Requirement ▸ Go through the entries and transcribe each one exactly, dropping the pictures.

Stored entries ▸
• • • • • • •

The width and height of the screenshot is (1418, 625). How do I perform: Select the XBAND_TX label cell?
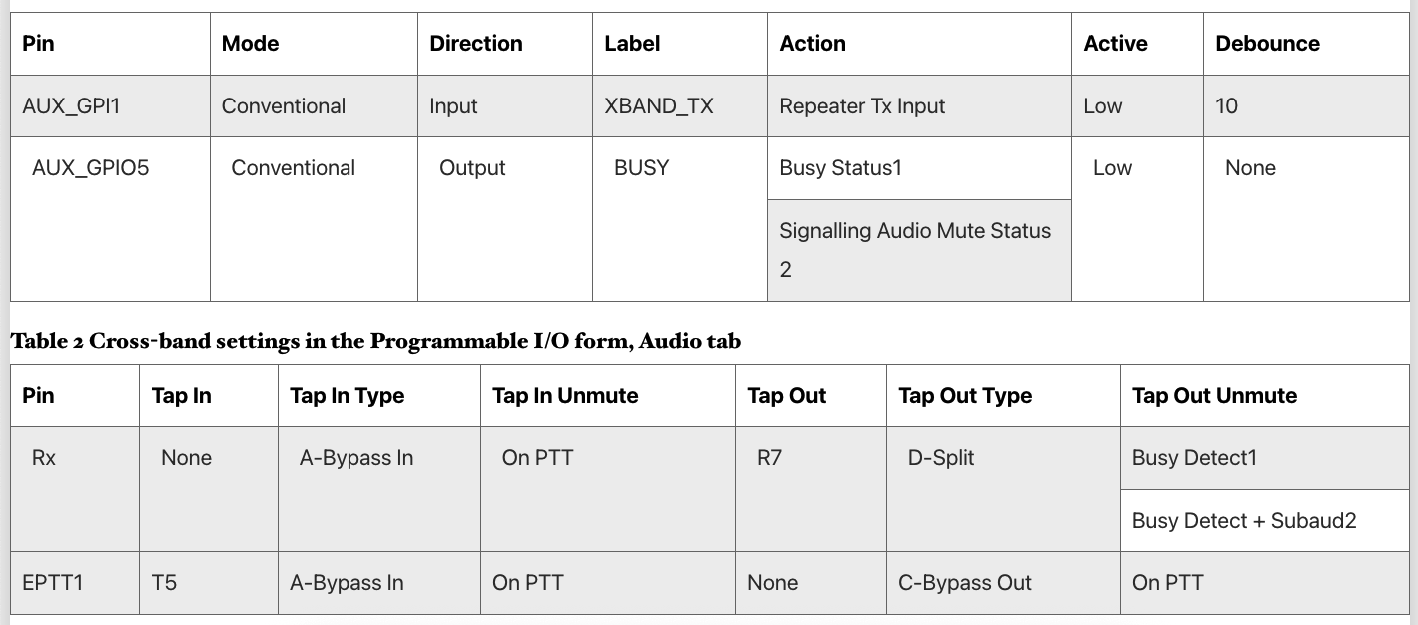pos(680,106)
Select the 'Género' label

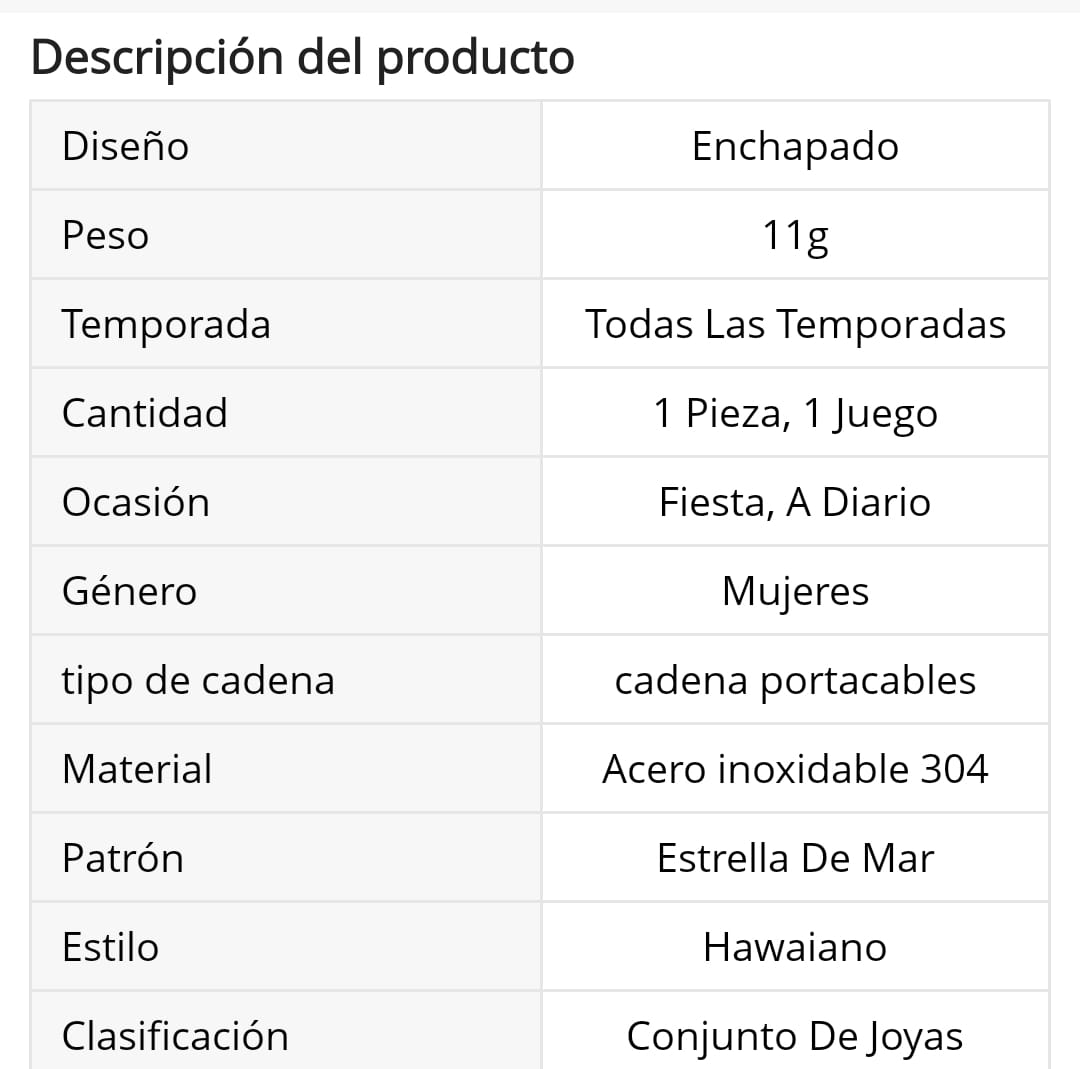(x=129, y=590)
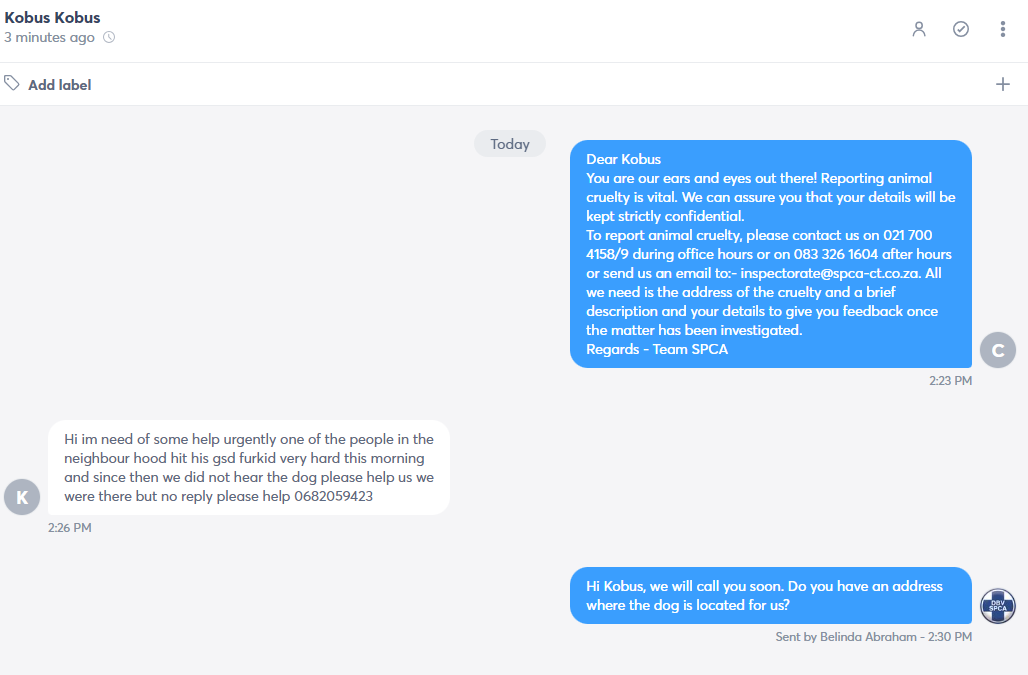
Task: Click the clock icon beside 3 minutes ago
Action: [x=109, y=37]
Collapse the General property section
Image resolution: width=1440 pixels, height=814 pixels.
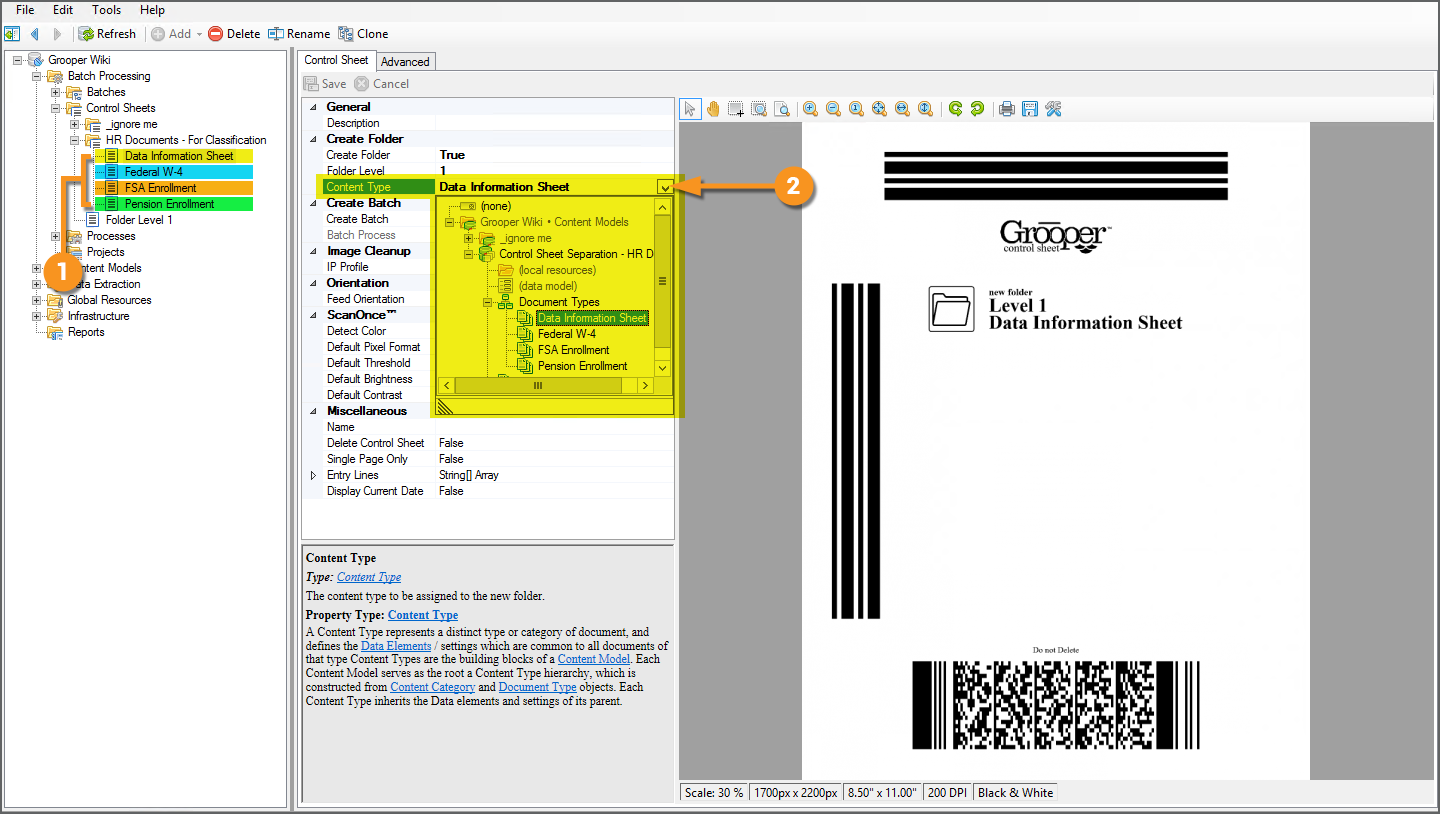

• • • • • • •

Completed exercise ▸
The width and height of the screenshot is (1418, 625). How do I perform: Select the XBAND_TX label cell?
pos(680,106)
Select the 'Género' label

(x=129, y=590)
Task: Click the clock icon beside 3 minutes ago
Action: [x=109, y=37]
Collapse the General property section
Image resolution: width=1440 pixels, height=814 pixels.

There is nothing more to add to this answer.